Given the sea state and the extent of flooding, the crew activated the EPIRB and prepared to abandon the vessel.

Six hours after sending the distress signal, the crew were taken on board a Chinese longliner. They spent four nights aboard before being transferred to the RORO vehicle transporter “Tonsberg” bound for Auckland. This was their ultimate destination although they had not planned to get there until December.

(Crew member) Jonathan Lovegren said, “It appeared right in front of us, which is when we hit it, and then passed down the side of the boat after we hit it. Then it stayed on the surface behind us. We were a bit worried it was going to have a go at us.”

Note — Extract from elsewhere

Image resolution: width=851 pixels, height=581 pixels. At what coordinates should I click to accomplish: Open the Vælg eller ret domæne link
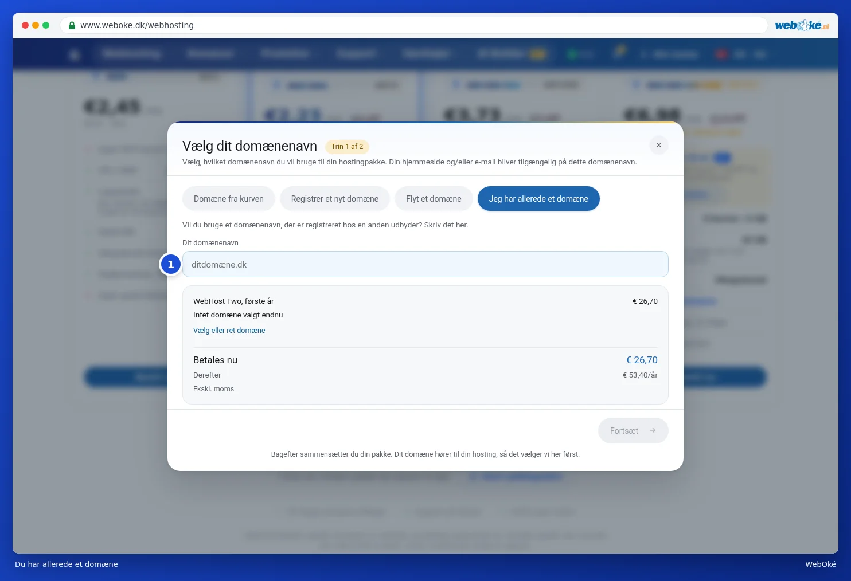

Another member of the OCC Facebook group, Kris Adams, noted that they saw the report and plotted the position but were a long distance to the west. It appeared to be a very remote area and they feared that there would be no ships in the vicinity. It was lucky for the crew that there are Chinese longliners out there.

Peter noted, “We had seen lights almost every night and some times AIS. The line markers have AIS beacons on them. We are now authorities on longline fishing!”

Peter added, “Big shout out to the US and Peruvian coastguards, the captain and crew of the “Fi Yeun Yu”, and the master and crew of the “Tonsberg”. The three of us are all well.” He also noted, “..she was a lovely boat, just had a full refit, new engines, rig, sails, etc.”

Despite the sad loss of property, we are very grateful that no lives were lost. The OCC is also grateful to the fishing and merchant marine fleets that come to the aid of yachtsmen in need. It is a very generous international community of ocean-going souls who live by the law of the sea.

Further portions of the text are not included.